I can do the same thing. "RRabbit42 is similar to Celine Dion because they're both human beings and they sing, except that RRabbit42 hasn't had any formal musical training and knows he sings out of key a lot of time."

That doesn't make me a professional singer like Celine Dion. It's a coincidence that we both happen to be humans and we both happen to be able to sing. The point about how well each of us sings is what makes the "similar to" fall apart.

Let's do it again. "RRabbit42 is similar to Abraham Lincoln because they're both men and they're both leaders. Lincoln was President of the United States and RRabbit42 is an administrator on a few wikis."

Not quite the same level of leadership ability, and I haven't done anything yet in terms of humanitarian efforts like Lincoln did.

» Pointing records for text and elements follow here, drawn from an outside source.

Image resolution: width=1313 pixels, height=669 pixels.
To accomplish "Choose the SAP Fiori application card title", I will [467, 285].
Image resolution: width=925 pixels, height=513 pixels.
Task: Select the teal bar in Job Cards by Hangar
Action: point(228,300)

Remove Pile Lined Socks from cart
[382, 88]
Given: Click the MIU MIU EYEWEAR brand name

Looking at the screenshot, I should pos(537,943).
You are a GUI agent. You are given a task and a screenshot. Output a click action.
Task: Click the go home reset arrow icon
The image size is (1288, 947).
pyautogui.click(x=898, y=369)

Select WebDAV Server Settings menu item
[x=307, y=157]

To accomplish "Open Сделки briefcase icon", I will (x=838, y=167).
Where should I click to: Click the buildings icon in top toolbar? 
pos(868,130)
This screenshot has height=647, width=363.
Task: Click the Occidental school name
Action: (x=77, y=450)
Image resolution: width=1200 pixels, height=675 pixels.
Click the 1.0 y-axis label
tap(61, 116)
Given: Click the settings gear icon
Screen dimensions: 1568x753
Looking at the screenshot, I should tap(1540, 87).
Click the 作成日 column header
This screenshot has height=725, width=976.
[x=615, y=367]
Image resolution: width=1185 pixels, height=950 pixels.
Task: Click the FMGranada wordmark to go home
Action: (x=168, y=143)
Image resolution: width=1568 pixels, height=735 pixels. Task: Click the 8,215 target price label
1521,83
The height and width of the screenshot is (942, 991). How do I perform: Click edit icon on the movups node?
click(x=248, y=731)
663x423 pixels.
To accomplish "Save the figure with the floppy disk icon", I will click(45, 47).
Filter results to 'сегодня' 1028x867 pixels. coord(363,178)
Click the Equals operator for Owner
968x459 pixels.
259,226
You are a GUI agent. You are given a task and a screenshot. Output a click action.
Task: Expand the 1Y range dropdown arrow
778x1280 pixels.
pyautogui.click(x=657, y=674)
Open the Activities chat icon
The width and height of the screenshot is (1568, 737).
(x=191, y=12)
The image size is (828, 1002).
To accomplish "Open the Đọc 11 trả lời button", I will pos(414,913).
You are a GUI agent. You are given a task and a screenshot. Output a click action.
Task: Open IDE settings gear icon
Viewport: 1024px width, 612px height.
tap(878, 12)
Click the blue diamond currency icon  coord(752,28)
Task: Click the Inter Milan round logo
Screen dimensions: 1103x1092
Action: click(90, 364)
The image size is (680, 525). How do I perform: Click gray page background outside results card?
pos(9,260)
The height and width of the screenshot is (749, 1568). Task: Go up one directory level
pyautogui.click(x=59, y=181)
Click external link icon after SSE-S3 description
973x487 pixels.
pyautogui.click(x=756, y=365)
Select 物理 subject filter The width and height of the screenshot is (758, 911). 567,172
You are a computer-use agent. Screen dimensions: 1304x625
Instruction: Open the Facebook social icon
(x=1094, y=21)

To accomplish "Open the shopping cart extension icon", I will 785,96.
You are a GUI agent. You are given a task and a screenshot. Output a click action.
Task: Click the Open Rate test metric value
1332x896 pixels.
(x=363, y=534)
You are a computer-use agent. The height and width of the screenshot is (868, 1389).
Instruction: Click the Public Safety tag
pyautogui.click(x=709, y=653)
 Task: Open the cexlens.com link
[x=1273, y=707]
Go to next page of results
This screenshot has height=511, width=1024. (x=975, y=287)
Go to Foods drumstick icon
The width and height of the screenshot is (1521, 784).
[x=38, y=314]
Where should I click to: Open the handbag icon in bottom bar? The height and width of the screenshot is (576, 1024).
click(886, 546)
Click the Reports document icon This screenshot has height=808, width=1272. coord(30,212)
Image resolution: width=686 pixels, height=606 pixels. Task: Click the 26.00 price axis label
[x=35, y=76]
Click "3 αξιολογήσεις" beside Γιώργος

But it goes to show that if you relax how close the comparison point is, you can say that anything is "similar to" anything else: "A spider is similar to an elephant because they're both alive."


Related to this is "inspirations". There's a spot in the Infobox to say that character A was inspired by other characters. But because it's an Infobox, there isn't room to put in any reasons why the inspiration exists. It gets used as a dumping ground for any character that is "similar to" another character.

What that is really for is when people connected to making the story say that the character was inspired by one or more specific characters. For example, Discord from My Little Pony Friendship Is Magic was specifically inspired by Q from Star Trek: The Next Generation and getting the same actor to do Discord's voice made it work even better. That changes it from Discord is "similar to" Q into Discord was definitely inspired by Q. It's documented in articles that this is how we got Discord.

But there's almost never any references for why someone thinks a character was "inspired" by another character. It really does become a dumping ground for what are coincidental "similar to" lists.

Some of these have a side-effect that most people aren't aware of. A lot of the inspirations are supposedly from Disney characters. Disney is very possessive about what they make. If someone from DreamWorks says "we were inspired by this Disney character", Disney's reaction is very likely going to be, "You didn't get our permission to do that" and they'd file a law suit.


Any inspirations need to have references where it's documented that character A was definitely inspired by character B. If you're going to say a character is similar to another one, you need to be very specific how they're alike so it's more than coincidence that they're alike and leave out the exceptions that make the comparison fall apart.